Is this a sign that there might actually be even larger nuggets in this hole? I'm guessing there might be up to four feet of overburden to the bedrock. I only have a cheap $50 "Bounty Hunter" metal detector that's not really powerful and was wondering if it was worth finally buying a better metal detector instead.

Mitch, hope you don't mind me jumping in here, but if you Firebird are going to go to all of the trouble to dig to bedrock in a stream that's known for coarse gold?, I'd have a detector that would do the job for sure. So, you'll have to check to see what kind of mineralization you'll be dealing with on the bedrock, and if for some strange reason it's very mild, you may get by with the detector you've got (if it will ground balance?), if not, you'd need something better.

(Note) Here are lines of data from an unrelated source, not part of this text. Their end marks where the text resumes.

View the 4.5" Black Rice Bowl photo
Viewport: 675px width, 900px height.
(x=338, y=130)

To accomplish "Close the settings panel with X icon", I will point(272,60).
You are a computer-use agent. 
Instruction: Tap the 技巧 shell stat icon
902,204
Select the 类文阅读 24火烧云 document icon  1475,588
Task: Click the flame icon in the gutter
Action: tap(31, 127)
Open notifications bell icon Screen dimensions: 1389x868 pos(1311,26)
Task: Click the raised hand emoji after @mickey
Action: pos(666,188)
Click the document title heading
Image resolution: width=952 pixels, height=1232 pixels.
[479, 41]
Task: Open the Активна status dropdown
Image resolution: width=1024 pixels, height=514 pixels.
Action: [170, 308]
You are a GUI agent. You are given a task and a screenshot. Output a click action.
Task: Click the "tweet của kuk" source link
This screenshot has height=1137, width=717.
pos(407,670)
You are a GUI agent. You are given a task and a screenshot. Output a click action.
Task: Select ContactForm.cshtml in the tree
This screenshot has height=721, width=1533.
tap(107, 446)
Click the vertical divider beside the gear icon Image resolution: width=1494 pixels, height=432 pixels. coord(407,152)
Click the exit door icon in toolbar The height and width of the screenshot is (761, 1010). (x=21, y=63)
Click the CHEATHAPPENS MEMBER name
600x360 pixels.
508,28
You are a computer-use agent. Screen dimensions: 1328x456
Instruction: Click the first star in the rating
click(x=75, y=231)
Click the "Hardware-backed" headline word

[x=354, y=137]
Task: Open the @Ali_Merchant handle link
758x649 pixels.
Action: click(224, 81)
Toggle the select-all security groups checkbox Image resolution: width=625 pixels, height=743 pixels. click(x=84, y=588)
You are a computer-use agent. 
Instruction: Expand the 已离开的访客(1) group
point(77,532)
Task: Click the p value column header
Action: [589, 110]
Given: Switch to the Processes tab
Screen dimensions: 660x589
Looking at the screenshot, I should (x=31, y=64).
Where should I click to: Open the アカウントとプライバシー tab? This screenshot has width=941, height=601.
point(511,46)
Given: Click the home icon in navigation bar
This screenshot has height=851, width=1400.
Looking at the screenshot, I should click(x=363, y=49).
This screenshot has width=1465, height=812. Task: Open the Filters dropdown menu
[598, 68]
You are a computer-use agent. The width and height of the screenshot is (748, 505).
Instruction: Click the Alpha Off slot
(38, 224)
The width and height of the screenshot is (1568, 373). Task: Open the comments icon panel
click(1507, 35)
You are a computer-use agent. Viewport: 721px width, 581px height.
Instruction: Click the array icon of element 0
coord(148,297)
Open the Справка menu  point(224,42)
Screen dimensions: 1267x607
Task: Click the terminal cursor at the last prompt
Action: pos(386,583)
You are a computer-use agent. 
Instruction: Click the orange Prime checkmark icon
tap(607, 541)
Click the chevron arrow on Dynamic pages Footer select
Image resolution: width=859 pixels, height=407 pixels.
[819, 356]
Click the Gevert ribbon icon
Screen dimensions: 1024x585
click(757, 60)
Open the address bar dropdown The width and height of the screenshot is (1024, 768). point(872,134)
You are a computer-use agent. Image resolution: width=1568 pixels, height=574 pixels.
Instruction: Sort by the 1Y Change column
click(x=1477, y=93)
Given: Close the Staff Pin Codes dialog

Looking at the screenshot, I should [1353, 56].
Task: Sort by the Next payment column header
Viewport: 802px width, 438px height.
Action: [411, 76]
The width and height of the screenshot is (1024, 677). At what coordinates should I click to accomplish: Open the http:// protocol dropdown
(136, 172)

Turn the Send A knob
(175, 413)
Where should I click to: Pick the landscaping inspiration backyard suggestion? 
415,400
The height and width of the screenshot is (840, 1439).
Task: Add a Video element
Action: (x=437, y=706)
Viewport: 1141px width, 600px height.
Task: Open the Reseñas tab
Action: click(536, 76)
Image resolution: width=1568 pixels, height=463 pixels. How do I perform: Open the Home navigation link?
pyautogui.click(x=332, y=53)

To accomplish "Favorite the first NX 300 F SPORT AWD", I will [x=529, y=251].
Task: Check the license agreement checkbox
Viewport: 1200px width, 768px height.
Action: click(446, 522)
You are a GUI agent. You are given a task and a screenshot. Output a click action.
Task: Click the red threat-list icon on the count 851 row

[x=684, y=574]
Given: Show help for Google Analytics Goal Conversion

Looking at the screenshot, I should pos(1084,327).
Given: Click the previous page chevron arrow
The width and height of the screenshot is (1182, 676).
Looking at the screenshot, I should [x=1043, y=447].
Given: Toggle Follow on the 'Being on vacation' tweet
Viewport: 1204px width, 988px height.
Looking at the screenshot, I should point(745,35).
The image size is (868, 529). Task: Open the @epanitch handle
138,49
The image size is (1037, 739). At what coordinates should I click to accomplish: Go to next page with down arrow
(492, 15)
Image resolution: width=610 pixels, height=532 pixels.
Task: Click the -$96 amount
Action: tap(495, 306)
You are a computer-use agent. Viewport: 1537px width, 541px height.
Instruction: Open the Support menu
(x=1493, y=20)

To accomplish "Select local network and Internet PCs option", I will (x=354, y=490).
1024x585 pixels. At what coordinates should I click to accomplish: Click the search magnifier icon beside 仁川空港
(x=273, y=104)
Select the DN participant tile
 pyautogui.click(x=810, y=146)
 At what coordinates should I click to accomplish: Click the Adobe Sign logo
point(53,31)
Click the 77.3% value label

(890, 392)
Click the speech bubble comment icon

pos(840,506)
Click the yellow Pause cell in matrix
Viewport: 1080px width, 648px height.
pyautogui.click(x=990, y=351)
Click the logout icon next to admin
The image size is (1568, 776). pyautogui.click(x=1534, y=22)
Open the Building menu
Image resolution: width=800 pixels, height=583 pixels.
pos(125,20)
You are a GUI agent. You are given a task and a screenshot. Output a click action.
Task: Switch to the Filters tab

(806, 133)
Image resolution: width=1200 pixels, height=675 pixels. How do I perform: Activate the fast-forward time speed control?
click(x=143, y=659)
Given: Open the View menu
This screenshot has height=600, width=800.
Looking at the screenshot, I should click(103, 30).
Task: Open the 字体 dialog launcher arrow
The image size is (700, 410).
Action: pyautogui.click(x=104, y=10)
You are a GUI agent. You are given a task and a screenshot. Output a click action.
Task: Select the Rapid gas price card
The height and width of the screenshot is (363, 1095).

Having said that, I'm assuming this creek has been worked before? If so, the gold you're finding will have been deposited back in the upper layers of stream material (replenishing the gold somewhat that was once there), but the only way to know what's on bedrock is to get down there, and that's what requires the work. However, if the stream has not redeposited (if the stream was cleared by the old-timers) the gold deeply enough to re-enrich the bedrock, you may find little gold to be taken. If the stream is in an area that's been hit by some big-time flooding events, you may find some nuggets on the bedrock for sure. This is why the whole effort of digging down to bedrock is a bit of a crapshoot, and why sometimes it pays and others it doesn't. The wildcard is if the underlying bedrock was already cleaned or if a rich layer of re-deposit has been slapped back down on the bedrock by some major hydraulic event.

Regardless, the only way you'll know is to go . . .

Mitch has given some solid advice, and it sounds like you've found yourself a sourdough for a mentor.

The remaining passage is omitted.